32.La misère consécutive à la crise économique et à la réduction des salaires passe pour être une autre cause de la corruption. Les agents corrompus se donnent ainsi bonne conscience en croyant trouver une raison pour transformer les administrations publiques et privées en lieux de marchandages permanents. Il est vrai que notre peuple ploie aujourd’hui sous le poids d’une pauvreté indigne. Certains citoyens ont alors la tentation de croire que la corruption est la seule possibilité qui leur est offerte pour améliorer leurs conditions de vie. Ces corrupteurs oublient seulement que cet argent volé, soi-disant destiné à résoudre leurs propres problèmes de pauvreté, est violemment et injustement extorqué à des gens souvent bien plus pauvres qu’eux.

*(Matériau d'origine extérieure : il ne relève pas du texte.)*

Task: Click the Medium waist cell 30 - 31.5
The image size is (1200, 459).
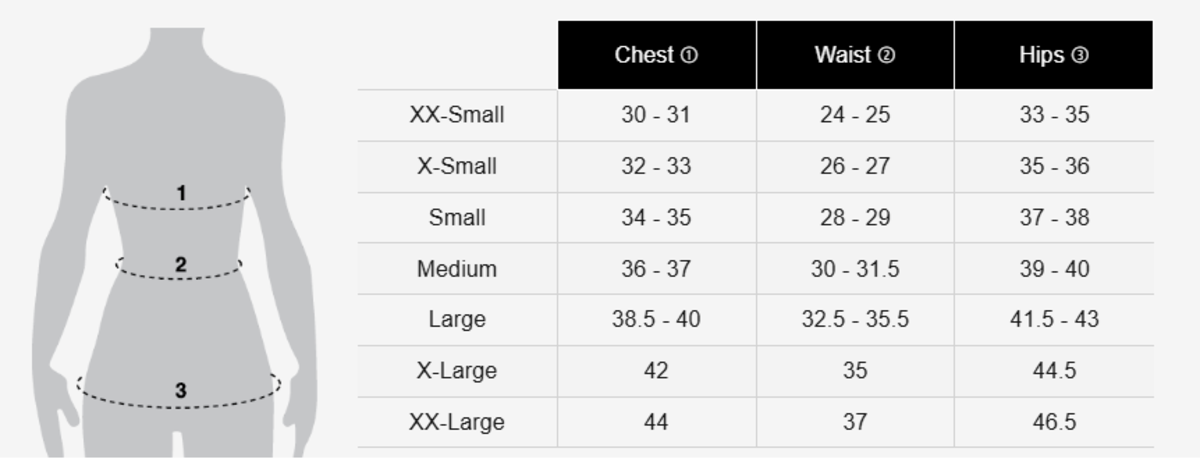Action: tap(854, 269)
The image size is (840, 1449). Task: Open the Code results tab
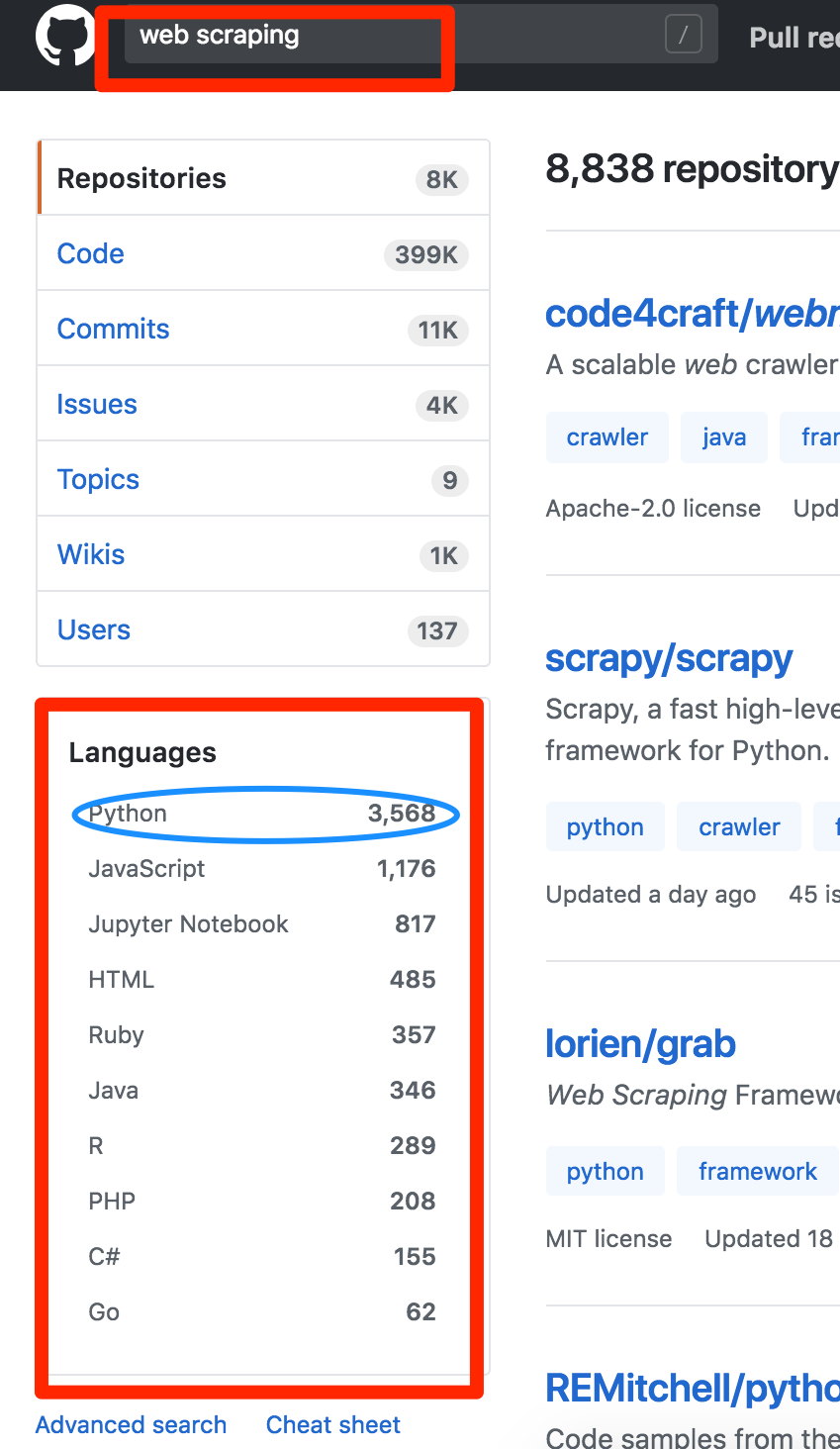(91, 253)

33.Les intérêts politiques et ethniques sont également à la racine de la misère morale que nous connaissons aujourd’hui. Le tribalisme, que nous avons vigoureusement dénoncé par notre Lettre pastorale sur le Tribalisme, en 1996 ( DC 1997, n. 2155, p. 240-242. NDLR), est intimement lié à la corruption et à ses conséquences que sont la pauvreté économique et la misère morale.

Ces intérêts politiques et familiaux nous rendent aveugles et nous empêchent de combattre la corruption. Nous avons tendance à excuser et à couvrir les fautes de ceux qui nous sont proches par les liens politiques ou tribaux. Ce faisant, nous favorisons l’impunité qui nous fait tant de mal dans notre lutte contre la corruption.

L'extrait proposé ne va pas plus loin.